→ Textauszug:
****************************************

Die Aktien des Online-Modehändlers Zalando und der Internet-Holding Rocket Internet haben einen wenig erfolgreichen Börsenstart gehabt. Zalando schaffte es am Mittwoch, dem ersten Tag an der Börse, gerade einmal nicht unter den Ausgabepreis von 21,50 Euro zu rutschen. Heute fiel der Kurs um fast 12 Prozent auf nur noch 19 Euro. Rocket Internet hielt noch nicht einmal den ersten Tag durch: Mit 37 Euro schloss der Handel rund 13 Prozent unter dem Ausgabepreis.
Dabei hatte alles so schön ausgesehen. Für jede vorhandene Aktie waren bei Zalando zehn nachgefragt worden, auch Rocket soll mehrfach überzeichnet gewesen sein. Der Medienrummel war gigantisch, die Brüder Samwer, die als Großaktionäre hinter den Firmen stehen, wurden ausführlich porträtiert.
Warum also die schlechte Entwicklung? Anscheinend ließen sich die Anleger nun doch nicht blenden, nur weil Internet auf den Aktien stand. Die Erfahrung hatte ja schon im Mai 2012 Facebook machen müssen: Für 38 Dollar bei starker Nachfrage verkauft, wurde für die Aktien im darauffolgenden September nur noch weniger als die Hälfte bezahlt. Der Grund war die Kombination aus einer hohen Bewertung und der seinerzeit ungeklärten Frage, ob Facebook ein funktionierendes Geschäftsmodell für das mobile Internet habe.
Genau dasselbe trifft auch bei den beiden Firmen der Samwer-Brüder zu. Ein Unternehmenswert von mehr als 5 Milliarden Euro sowohl für Zalando, als auch für Rocket Internet katapultierte zwei Firmen, die gerade der Kinderstube entwachsen waren, unter die Top 50 der deutschen Aktiengesellschaften – vor den Betreiber des Frankfurter Flughafens, Fraport, die Optikerkette Fielmann und den Chemiekonzern Lanxess.
Allein dies reichte schon für Skepsis aus. Zumal Zalando, gemessen an Gewinn und Umsatz, deutlich teurer ist als seine Wettbewerber. Und deren Aktienkurse stehen seit Jahresbeginn unter Druck, obwohl sie im Gegensatz zu Zalando schwarze Zahlen bringen.
Zalando quälte sich im ersten Halbjahr mit Ach und Krach über die Nulllinie – der Nachweis nachhaltiger Profitabilität steht noch aus. Rocket Internet ist davon weit entfernt. Große Sprüche, schrilles Image, rasant steigende Umsätze – für viele Anleger klingt das dann doch eine Spur zu sehr nach dem Neuen Markt.
Die Tatsache, dass Zalando erst am zweiten Börsentag auf Tauchstation geht, dürfte wohl der Kurspflege geschuldet sein. Insider berichteten, die Makler seien mit der ersten Kursstellung zur Eröffnung des Börsenhandels von 24 zu 27 Euro, weit über dem Ausgabepreis, unglücklich gewesen. Sie hielten diese Kurse für zu hoch, weil Anschlussaufträge fehlten, aber sie konnten nicht mehr zurück: Damit hätten sie den Handelsstart verzögert, und dann wären die Probleme erst richtig deutlich geworden.

****************************************

→ Datenauszug:
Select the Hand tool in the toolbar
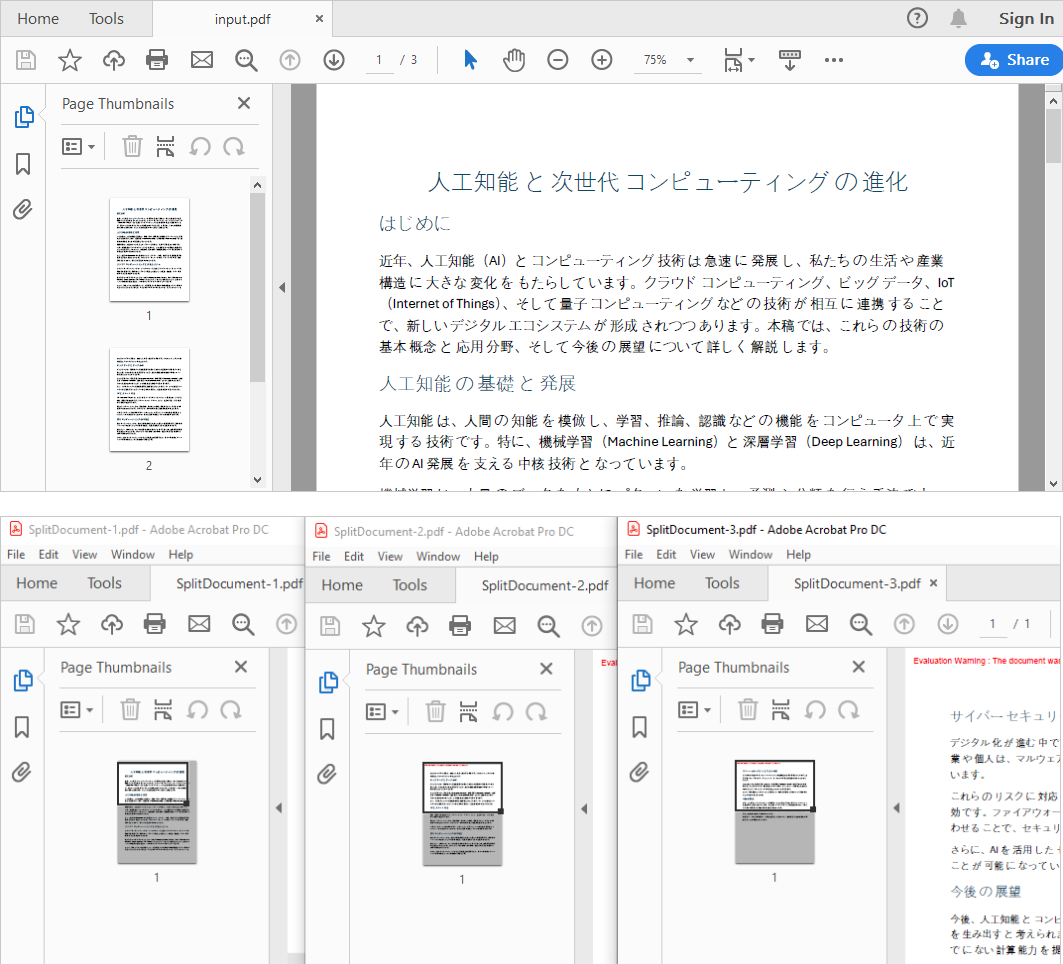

****************************************

Stimmen die folgenden Aussagen mit dem Textauszug überein? Antworten Sie jeweils mit Ja oder Nein und zitieren Sie die entscheidende Stelle wörtlich. (a) Zalando schloss den ersten Börsentag unter dem Ausgabepreis. (b) Bei Zalando wurden für jede vorhandene Aktie zehn nachgefragt. (c) Facebook verkaufte seine Aktien im Mai 2012 für 38 Euro.

(a) Nein: „Zalando schaffte es am Mittwoch, dem ersten Tag an der Börse, gerade einmal nicht unter den Ausgabepreis von 21,50 Euro zu rutschen.“
(b) Ja: „Für jede vorhandene Aktie waren bei Zalando zehn nachgefragt worden“
(c) Nein: „Für 38 Dollar bei starker Nachfrage verkauft“